[EXERCISE MATERIALS Boundary: Start]

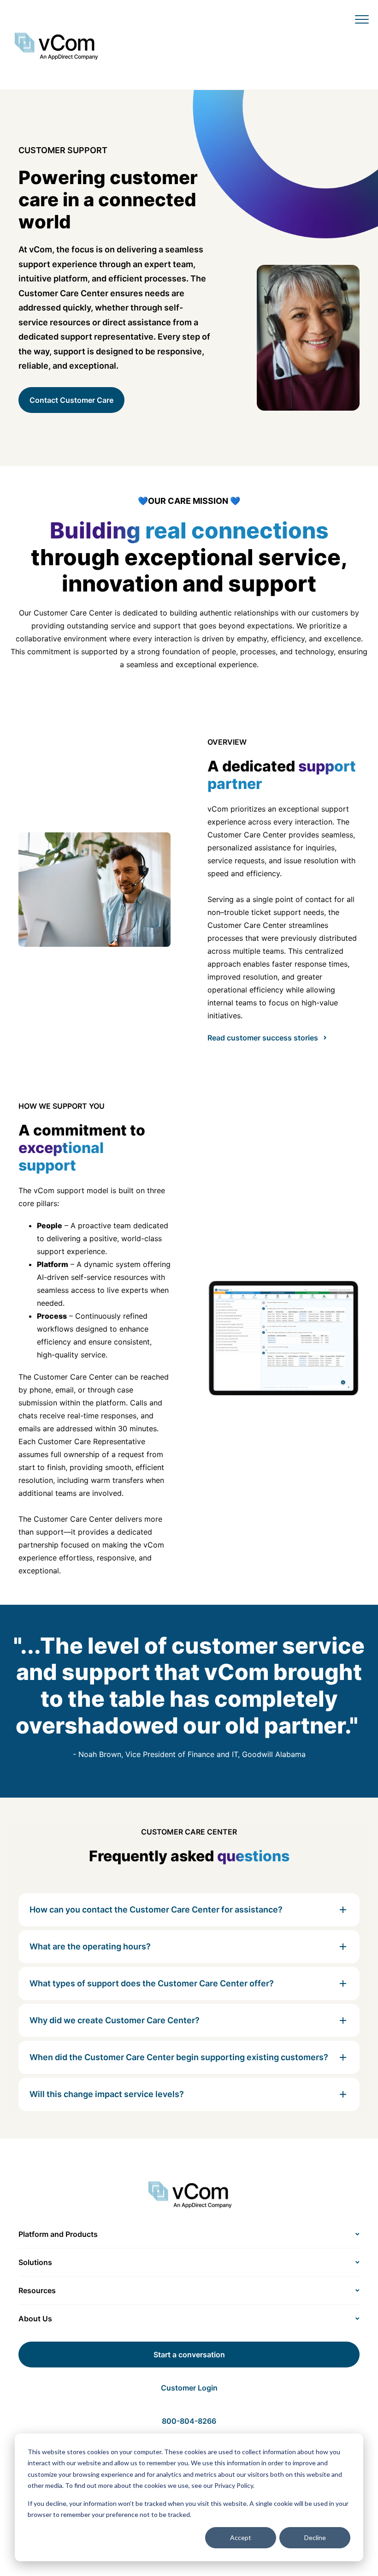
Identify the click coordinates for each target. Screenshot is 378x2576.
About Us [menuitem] (35, 2318)
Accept (240, 2537)
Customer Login (189, 2387)
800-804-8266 (189, 2421)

[EXERCISE MATERIALS Boundary: End]

EXERCISE GOAL: All of the records should be set down exactly, minus the pictures they hold.

RESPONSE AREA:
Identify the click coordinates for each target. Screenshot is 378x2576.
About Us [menuitem] (35, 2318)
Accept (240, 2537)
Customer Login (189, 2387)
800-804-8266 (189, 2421)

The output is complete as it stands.